XXIV

LA SERRANA DE LA VERA

Se despertó Aracil, y viendo que María estaba también despierta, se levantaron ambos y salieron al raso de la ermita. La luz difusa del amanecer iluminaba el campo. Corría un vientecillo frío y sutil. Se dispusieron a aparejar los caballos, y estaban dispuestos a partir, cuando el cura, que se había levantado también, dijo:

—¿Qué, no quieren ustedes ver la ermita?

Aracil iba a pretextar el tener que preparar los caballos, pero su hija le hizo callar con una mirada, y el cura, que notó la intención, dijo:

—Ande usted, que por oír misa y dar cebada no se pierde la jornada.
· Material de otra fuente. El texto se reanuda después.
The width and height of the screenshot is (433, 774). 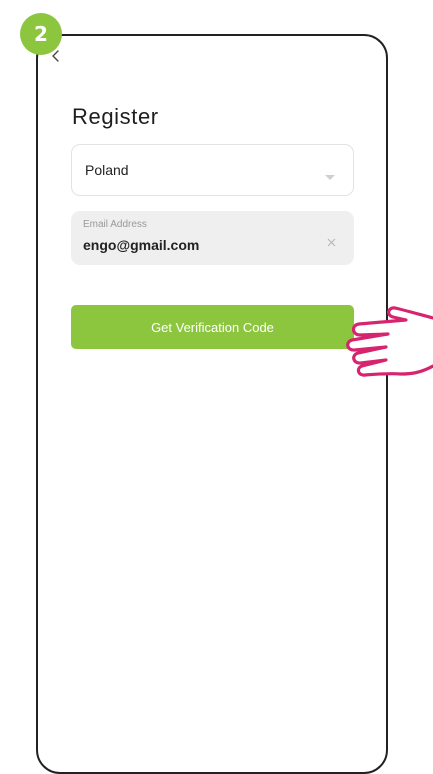 I want to click on get-verification-code-button: Get Verification Code, so click(x=212, y=327).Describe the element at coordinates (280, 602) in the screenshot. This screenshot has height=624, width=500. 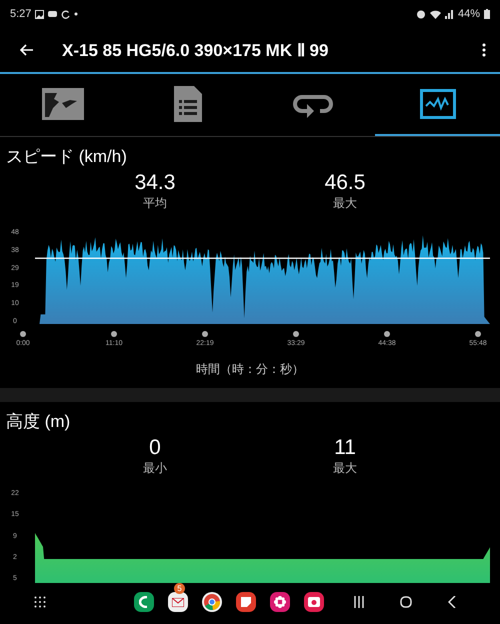
I see `flower-app-icon` at that location.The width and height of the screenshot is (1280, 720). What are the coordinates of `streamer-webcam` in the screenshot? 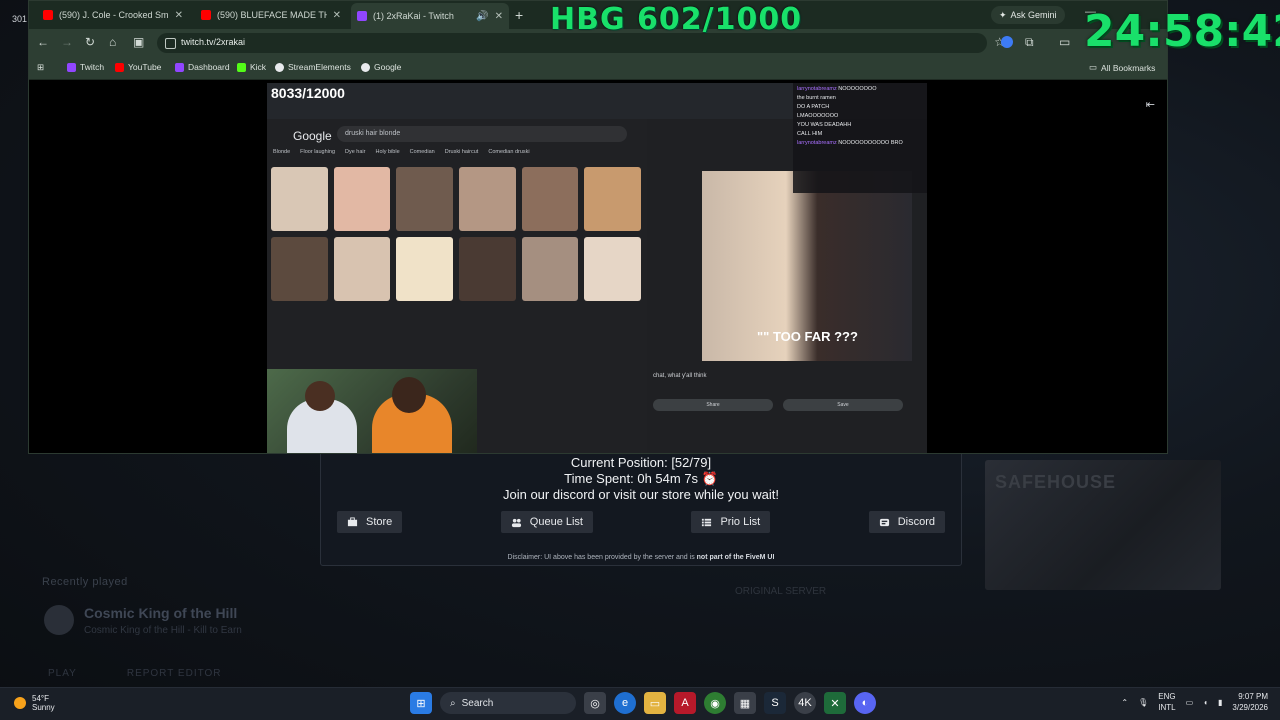 It's located at (372, 411).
Era domingo; el negarse a entrar podría parecer demasiado significativo, y entraron. El cura y el santero les enseñaron la iglesia y el coro.
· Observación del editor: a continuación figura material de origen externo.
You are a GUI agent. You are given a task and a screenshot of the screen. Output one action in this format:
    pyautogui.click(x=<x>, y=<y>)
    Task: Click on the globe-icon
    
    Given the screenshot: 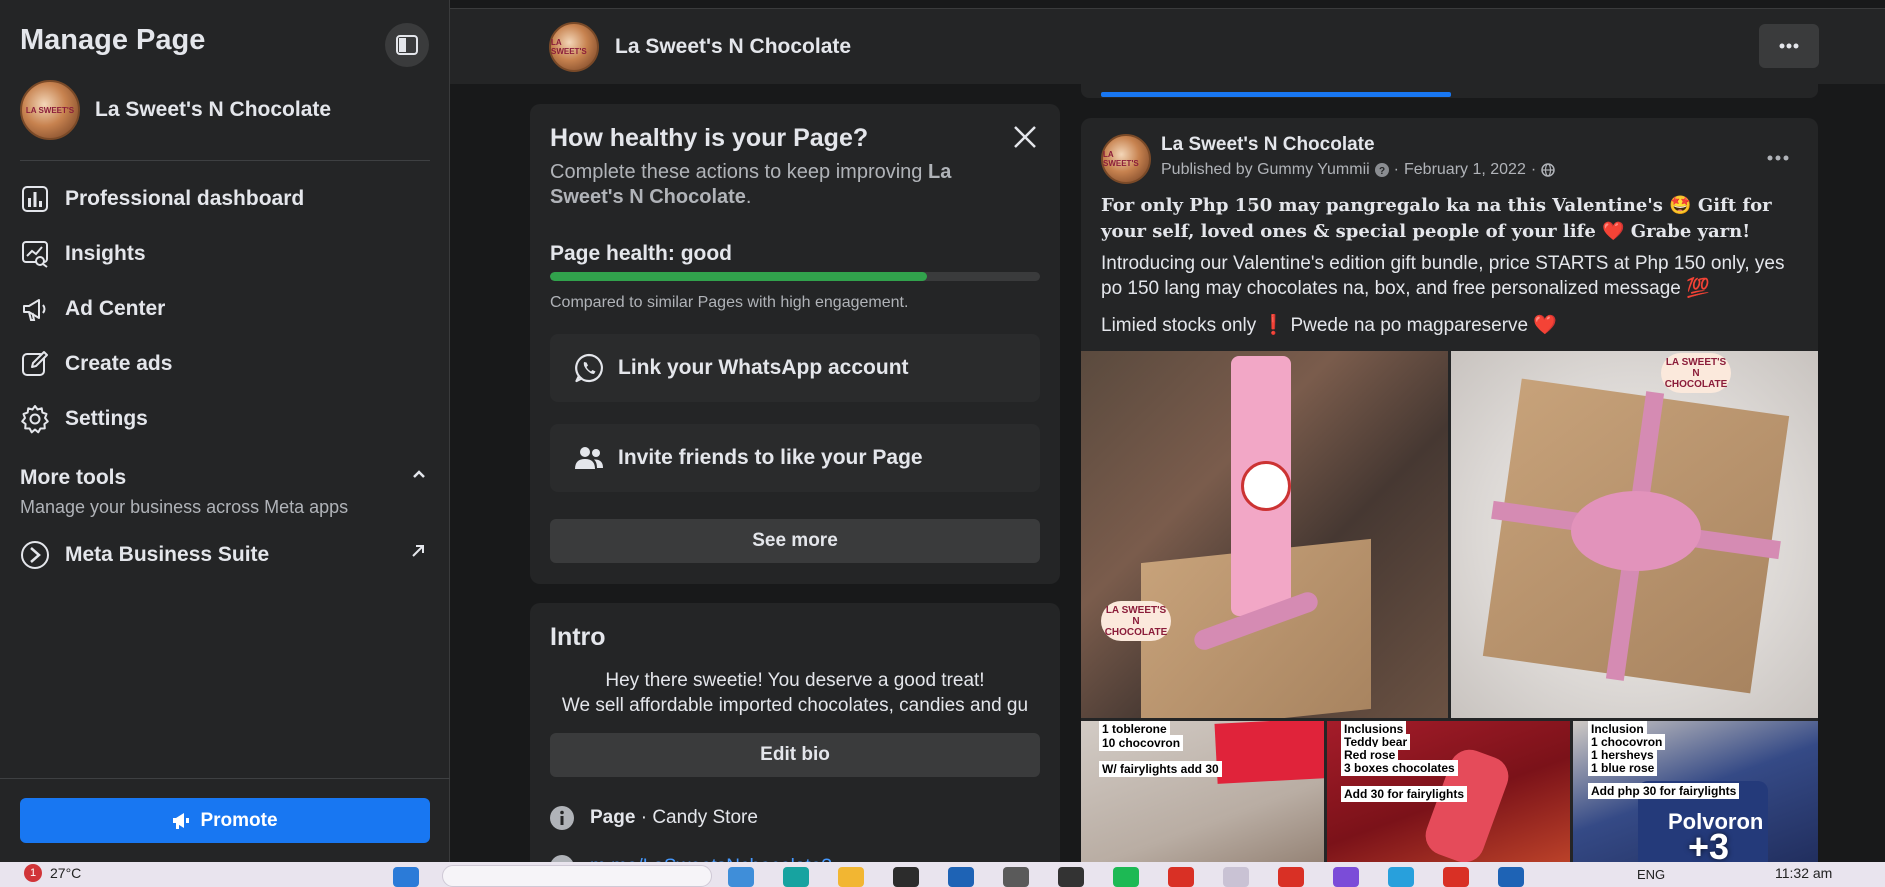 What is the action you would take?
    pyautogui.click(x=1548, y=170)
    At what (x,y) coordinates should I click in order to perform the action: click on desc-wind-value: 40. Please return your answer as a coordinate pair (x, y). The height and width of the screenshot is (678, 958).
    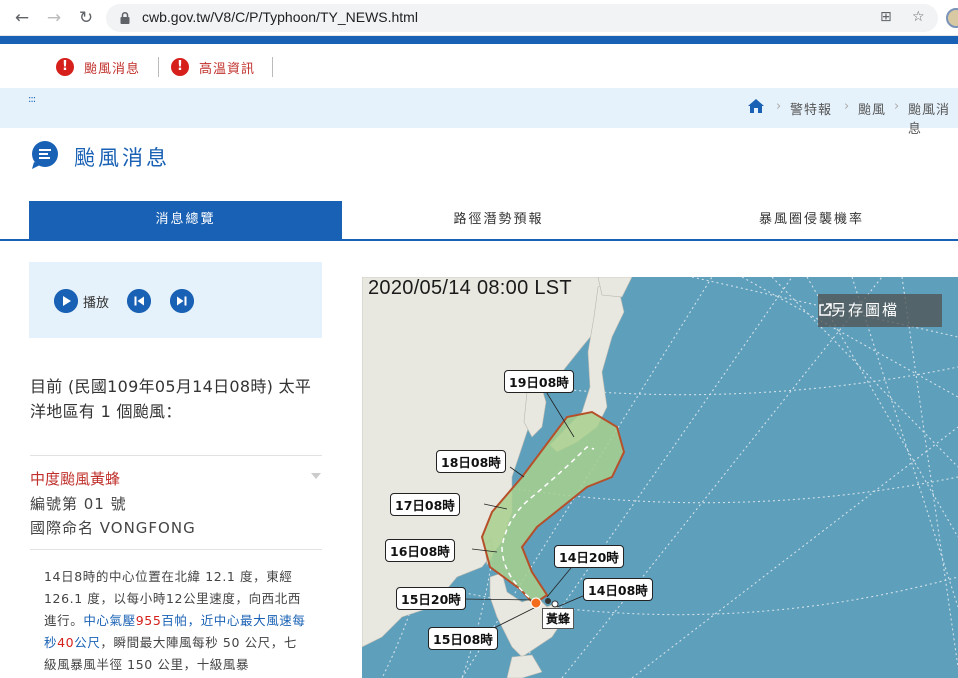
    Looking at the image, I should click on (66, 642).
—¿Alguno de ustedes sabe tocar el piano? —preguntó el cura a María.

—No… Nosotros, ¿cómo quiere usted que sepamos eso?

—¡Bah! ¡No se haga usted la tonta!… Usted sabe tocar el piano.

—No, no.

—¡Déjese usted de historias!

María se turbó y miró a su padre confusa. Aracil hizo un gesto y se mordió los labios.

—Aunque sea un poco brusco —dijo el cura—, no soy de los que hacen daño a nadie. Y si algo he adivinado me lo callo. Conque ande usted, toque usted el órgano mientras yo digo misa.

—Vamos a llamar la atención de un modo horrible —dijo Aracil— y no nos conviene.

—¿Por qué llamar la atención?

—¡Una mujer que toca el órgano!

—Pues se hace una cosa. En el coro no entran más que el santero, su hija y usted; la gente, que crea que usted es el que ha tocado. El santero no dirá nada si yo se lo mando.

No hubo manera de negarse, y María se puso de acuerdo con el cura para saber lo que había de tocar. El santero le iría indicando cuándo y cómo debía hacerlo, y Aracil daría al fuelle.

Comenzó a sonar la campana, y poco después fueron entrando en la ermita toda la gente de los contornos que habían estado en la fiesta de la noche anterior. Comenzó la misa. Aracil se agarró al fuelle del órgano. María se sentó delante del teclado y siguió las instrucciones del santero, que le decía: —Ahora bajo; ahora alto; ahora fuerte—. De esta manera tocó lo que recordaba: trozos de ópera y sonatas de Beethoven y de Mozart.

Cuando concluyó la misa, el cura les invitó a comer. Habían preparado un yantar excelente; pero María y Aracil dijeron que tenían prisa, montaron a caballo, y tras ellos fue don Álvaro.

—¡Qué bien ha tocado usted! —le dijo a María con verdadera efusión.

—¡Si no he sido yo! ¡Ha sido mi padre!

—Sí, eso ha pensado la gente; pero como yo soy curioso, he subido las escaleras del coro y he visto a su papá que se dedicaba a inflar el fuelle mientras usted tocaba.

María se echó a reír.

—Debe usted tener una idea rara de nosotros —dijo.

—Tanto, que no me chocaría nada que al llegar al pueblo inmediato salieran a recibirle a usted llamándole duquesa, princesa o reina.

—Pues no tenga usted cuidado, no saldrán.

—¡Qué sé yo!

Bajaron por entre matorrales espesos de espinos y de retamas; de grandes y perfumadas jaras, húmedas de rocío. Se respiraba entre estas breñas un aroma de incienso; anduvieron desorientados durante largo rato, pero siguiendo siempre la garganta de Chilla, en cuyo fondo corría un arroyo, y preguntando después en varios molinos de pimentón, llegaron a Madrigal de la Vera.

Comieron allí los tres en una cocina grande y negra, de enorme chimenea en la que colgaban ristras de chorizos y de jamones. Por la tarde tomaron el camino, y arreando las caballerías pasaron por Valverde de la Vera, luego por otro pueblo, en el cual dijo don Álvaro no convenía pararse por ser muy miserable, y al anochecer se fueron acercando a Losar.

Don Álvaro contó a María la historia o leyenda de una mujer salteadora que en épocas pasadas había andado por aquellos montes robando a los viajeros, llamada la Serrana de la Vera, y comenzó a recitar un antiguo romance que decía así:

Allá en Garganta la Olla

en la Vera de Plasencia,

salteóme una serrana

blanca, rubia, ojimorena.

Rebozada caperuza

lleva, porque así cubierta

su rostro nadie la viese

ni della tuviera señas.

María le dijo que siguiese el romance de la mujer bandolera y don Álvaro lo recitó completo.

Llegaron ya entrada la noche a Losar de Vera. Don Álvaro les condujo a una posada grande iluminada con luz eléctrica, y en ella se hospedaron los tres.